## Directive:
Put each line of these entries into a JSON list of strings, one string per line, leaving out blank lines.

====== Available data ======

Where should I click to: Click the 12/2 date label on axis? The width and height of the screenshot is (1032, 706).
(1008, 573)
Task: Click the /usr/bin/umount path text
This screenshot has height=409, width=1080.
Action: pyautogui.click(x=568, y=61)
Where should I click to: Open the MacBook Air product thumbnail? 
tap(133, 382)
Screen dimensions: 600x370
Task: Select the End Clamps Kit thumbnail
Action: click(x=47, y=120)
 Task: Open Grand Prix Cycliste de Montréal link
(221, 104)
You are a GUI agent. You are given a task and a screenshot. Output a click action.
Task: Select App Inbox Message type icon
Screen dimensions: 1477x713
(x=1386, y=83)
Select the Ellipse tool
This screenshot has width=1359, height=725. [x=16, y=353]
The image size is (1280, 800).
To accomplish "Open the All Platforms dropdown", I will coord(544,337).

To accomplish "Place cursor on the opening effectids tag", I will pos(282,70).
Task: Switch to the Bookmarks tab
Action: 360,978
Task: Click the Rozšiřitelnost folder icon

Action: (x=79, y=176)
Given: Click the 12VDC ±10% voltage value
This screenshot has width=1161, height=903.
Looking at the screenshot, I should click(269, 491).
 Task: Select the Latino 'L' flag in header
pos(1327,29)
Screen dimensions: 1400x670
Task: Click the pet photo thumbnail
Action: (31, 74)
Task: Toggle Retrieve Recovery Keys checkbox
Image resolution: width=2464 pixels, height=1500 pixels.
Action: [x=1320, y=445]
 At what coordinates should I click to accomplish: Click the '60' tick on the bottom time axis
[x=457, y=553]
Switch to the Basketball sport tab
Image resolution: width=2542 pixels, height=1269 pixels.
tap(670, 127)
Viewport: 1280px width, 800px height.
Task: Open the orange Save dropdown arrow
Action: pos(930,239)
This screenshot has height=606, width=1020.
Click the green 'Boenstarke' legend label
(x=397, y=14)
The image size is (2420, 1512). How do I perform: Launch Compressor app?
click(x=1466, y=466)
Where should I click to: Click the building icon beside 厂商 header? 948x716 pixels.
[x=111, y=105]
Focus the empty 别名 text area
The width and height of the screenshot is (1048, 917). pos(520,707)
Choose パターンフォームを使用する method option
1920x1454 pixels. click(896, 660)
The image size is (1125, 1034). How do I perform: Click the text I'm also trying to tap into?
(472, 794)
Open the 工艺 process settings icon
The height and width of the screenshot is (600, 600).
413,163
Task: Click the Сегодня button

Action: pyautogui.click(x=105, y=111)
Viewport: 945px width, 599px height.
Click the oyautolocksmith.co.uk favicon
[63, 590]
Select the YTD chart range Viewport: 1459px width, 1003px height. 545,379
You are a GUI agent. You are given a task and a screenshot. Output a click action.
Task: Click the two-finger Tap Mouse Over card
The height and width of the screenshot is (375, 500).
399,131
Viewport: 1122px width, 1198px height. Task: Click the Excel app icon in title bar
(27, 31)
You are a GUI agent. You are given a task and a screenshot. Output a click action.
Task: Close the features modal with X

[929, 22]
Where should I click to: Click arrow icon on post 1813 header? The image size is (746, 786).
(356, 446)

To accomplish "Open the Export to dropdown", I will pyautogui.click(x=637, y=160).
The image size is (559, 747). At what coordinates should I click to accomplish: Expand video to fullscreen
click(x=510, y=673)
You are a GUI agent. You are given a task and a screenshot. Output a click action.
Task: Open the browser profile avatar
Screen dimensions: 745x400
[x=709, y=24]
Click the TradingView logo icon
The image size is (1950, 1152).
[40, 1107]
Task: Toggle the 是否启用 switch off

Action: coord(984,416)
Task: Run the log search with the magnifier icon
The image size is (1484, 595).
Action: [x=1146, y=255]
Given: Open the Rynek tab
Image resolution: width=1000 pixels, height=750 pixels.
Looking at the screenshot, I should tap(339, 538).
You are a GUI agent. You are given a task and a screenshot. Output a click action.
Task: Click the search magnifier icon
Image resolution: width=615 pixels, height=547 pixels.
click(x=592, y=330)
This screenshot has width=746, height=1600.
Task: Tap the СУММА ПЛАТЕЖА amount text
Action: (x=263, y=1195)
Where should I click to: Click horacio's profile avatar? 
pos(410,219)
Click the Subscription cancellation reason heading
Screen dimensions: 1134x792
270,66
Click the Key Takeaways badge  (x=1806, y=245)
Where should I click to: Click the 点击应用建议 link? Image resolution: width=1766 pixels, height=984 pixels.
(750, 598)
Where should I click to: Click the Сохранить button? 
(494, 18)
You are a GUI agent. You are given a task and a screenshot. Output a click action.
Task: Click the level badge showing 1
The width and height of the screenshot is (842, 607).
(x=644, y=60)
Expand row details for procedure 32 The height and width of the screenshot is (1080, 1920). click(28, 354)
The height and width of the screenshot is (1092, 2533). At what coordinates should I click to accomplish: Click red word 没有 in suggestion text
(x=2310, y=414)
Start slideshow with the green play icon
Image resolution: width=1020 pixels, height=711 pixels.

======

## Output of the exercise:
[
  "Where should I click to: Click the 12/2 date label on axis? The width and height of the screenshot is (1032, 706).",
  "(1008, 573)",
  "Task: Click the /usr/bin/umount path text",
  "This screenshot has height=409, width=1080.",
  "Action: pyautogui.click(x=568, y=61)",
  "Where should I click to: Open the MacBook Air product thumbnail? ",
  "tap(133, 382)",
  "Screen dimensions: 600x370",
  "Task: Select the End Clamps Kit thumbnail",
  "Action: click(x=47, y=120)",
  " Task: Open Grand Prix Cycliste de Montréal link",
  "(221, 104)",
  "You are a GUI agent. You are given a task and a screenshot. Output a click action.",
  "Task: Select App Inbox Message type icon",
  "Screen dimensions: 1477x713",
  "(x=1386, y=83)",
  "Select the Ellipse tool",
  "This screenshot has width=1359, height=725. [x=16, y=353]",
  "The image size is (1280, 800).",
  "To accomplish \"Open the All Platforms dropdown\", I will coord(544,337).",
  "To accomplish \"Place cursor on the opening effectids tag\", I will pos(282,70).",
  "Task: Switch to the Bookmarks tab",
  "Action: 360,978",
  "Task: Click the Rozšiřitelnost folder icon",
  "Action: (x=79, y=176)",
  "Given: Click the 12VDC ±10% voltage value",
  "This screenshot has width=1161, height=903.",
  "Looking at the screenshot, I should click(269, 491).",
  " Task: Select the Latino 'L' flag in header",
  "pos(1327,29)",
  "Screen dimensions: 1400x670",
  "Task: Click the pet photo thumbnail",
  "Action: (31, 74)",
  "Task: Toggle Retrieve Recovery Keys checkbox",
  "Image resolution: width=2464 pixels, height=1500 pixels.",
  "Action: [x=1320, y=445]",
  " At what coordinates should I click to accomplish: Click the '60' tick on the bottom time axis",
  "[x=457, y=553]",
  "Switch to the Basketball sport tab",
  "Image resolution: width=2542 pixels, height=1269 pixels.",
  "tap(670, 127)",
  "Viewport: 1280px width, 800px height.",
  "Task: Open the orange Save dropdown arrow",
  "Action: pos(930,239)",
  "This screenshot has height=606, width=1020.",
  "Click the green 'Boenstarke' legend label",
  "(x=397, y=14)",
  "The image size is (2420, 1512). How do I perform: Launch Compressor app?",
  "click(x=1466, y=466)",
  "Where should I click to: Click the building icon beside 厂商 header? 948x716 pixels.",
  "[x=111, y=105]",
  "Focus the empty 别名 text area",
  "The width and height of the screenshot is (1048, 917). pos(520,707)",
  "Choose パターンフォームを使用する method option",
  "1920x1454 pixels. click(896, 660)",
  "The image size is (1125, 1034). How do I perform: Click the text I'm also trying to tap into?",
  "(472, 794)",
  "Open the 工艺 process settings icon",
  "The height and width of the screenshot is (600, 600).",
  "413,163",
  "Task: Click the Сегодня button",
  "Action: pyautogui.click(x=105, y=111)",
  "Viewport: 945px width, 599px height.",
  "Click the oyautolocksmith.co.uk favicon",
  "[63, 590]",
  "Select the YTD chart range Viewport: 1459px width, 1003px height. 545,379",
  "You are a GUI agent. You are given a task and a screenshot. Output a click action.",
  "Task: Click the two-finger Tap Mouse Over card",
  "The height and width of the screenshot is (375, 500).",
  "399,131",
  "Viewport: 1122px width, 1198px height. Task: Click the Excel app icon in title bar",
  "(27, 31)",
  "You are a GUI agent. You are given a task and a screenshot. Output a click action.",
  "Task: Close the features modal with X",
  "[929, 22]",
  "Where should I click to: Click arrow icon on post 1813 header? The image size is (746, 786).",
  "(356, 446)",
  "To accomplish \"Open the Export to dropdown\", I will pyautogui.click(x=637, y=160).",
  "The image size is (559, 747). At what coordinates should I click to accomplish: Expand video to fullscreen",
  "click(x=510, y=673)",
  "You are a GUI agent. You are given a task and a screenshot. Output a click action.",
  "Task: Open the browser profile avatar",
  "Screen dimensions: 745x400",
  "[x=709, y=24]",
  "Click the TradingView logo icon",
  "The image size is (1950, 1152).",
  "[40, 1107]",
  "Task: Toggle the 是否启用 switch off",
  "Action: coord(984,416)",
  "Task: Run the log search with the magnifier icon",
  "The image size is (1484, 595).",
  "Action: [x=1146, y=255]",
  "Given: Open the Rynek tab",
  "Image resolution: width=1000 pixels, height=750 pixels.",
  "Looking at the screenshot, I should tap(339, 538).",
  "You are a GUI agent. You are given a task and a screenshot. Output a click action.",
  "Task: Click the search magnifier icon",
  "Image resolution: width=615 pixels, height=547 pixels.",
  "click(x=592, y=330)",
  "This screenshot has width=746, height=1600.",
  "Task: Tap the СУММА ПЛАТЕЖА amount text",
  "Action: (x=263, y=1195)",
  "Where should I click to: Click horacio's profile avatar? ",
  "pos(410,219)",
  "Click the Subscription cancellation reason heading",
  "Screen dimensions: 1134x792",
  "270,66",
  "Click the Key Takeaways badge  (x=1806, y=245)",
  "Where should I click to: Click the 点击应用建议 link? Image resolution: width=1766 pixels, height=984 pixels.",
  "(750, 598)",
  "Where should I click to: Click the Сохранить button? ",
  "(494, 18)",
  "You are a GUI agent. You are given a task and a screenshot. Output a click action.",
  "Task: Click the level badge showing 1",
  "The width and height of the screenshot is (842, 607).",
  "(x=644, y=60)",
  "Expand row details for procedure 32 The height and width of the screenshot is (1080, 1920). click(28, 354)",
  "The height and width of the screenshot is (1092, 2533). At what coordinates should I click to accomplish: Click red word 没有 in suggestion text",
  "(x=2310, y=414)",
  "Start slideshow with the green play icon",
  "Image resolution: width=1020 pixels, height=711 pixels."
]